How to Integrate These New Tools Into Recovery Plans

  • Assess Individual Needs: Brain stimulation and sleep medication work best when matched to a person's specific challenges. Someone struggling primarily with cravings may benefit most from TMS or focused ultrasound, while someone whose relapse risk is driven by insomnia might prioritize suvorexant alongside their existing medication-assisted treatment.
  • Combine With Existing Treatments: Neither brain stimulation nor suvorexant replaces medication-assisted treatment, behavioral therapy, or counseling. Instead, they complement these approaches by addressing neurological barriers that traditional treatments alone may not fully resolve.
  • Plan for Ongoing Support: Brain stimulation effects typically last around six months, meaning booster sessions may be necessary. Sleep medication should be part of a broader sleep hygiene and recovery plan, not a standalone solution.
  • Monitor for Individual Responses: Not everyone responds equally to these treatments. Regular follow-up with clinicians helps determine whether the approach is working and whether adjustments are needed.

What Experts Say About the Future of Addiction Treatment

Dr.

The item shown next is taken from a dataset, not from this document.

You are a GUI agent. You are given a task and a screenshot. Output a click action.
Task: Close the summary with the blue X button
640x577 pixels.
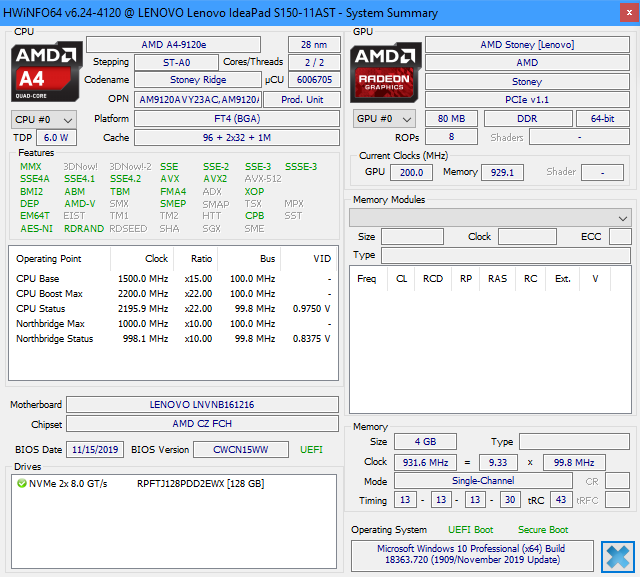pyautogui.click(x=618, y=556)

Redonna Chandler, Scientific Adviser at the Addiction Policy Forum, stressed the urgent need for new approaches given the persistently high relapse rates following residential treatment. The research community is responding. Researchers are planning a Phase II trial examining suvorexant specifically for people with alcohol use disorder and co-occurring insomnia, citing the unmet clinical need and the theoretical basis for orexin-targeted treatment in this population.

The evidence, while promising, is still developing. The key opioid trial with focused ultrasound enrolled only 16 participants in the main trial, and researchers need larger, more diverse trials to confirm these findings at scale. Studies into suvorexant for sleep disturbance in alcohol use disorder and other substance use disorders remain at an earlier stage. Nevertheless, the direction of travel is encouraging.

For the millions of people worldwide who carry the double burden of addiction and chronic sleep problems, or who struggle with persistent cravings despite conventional treatment, these emerging approaches offer something genuinely new. They represent a shift toward understanding addiction as a neurological condition that sometimes requires neurological solutions—not as a moral failing that willpower alone can overcome.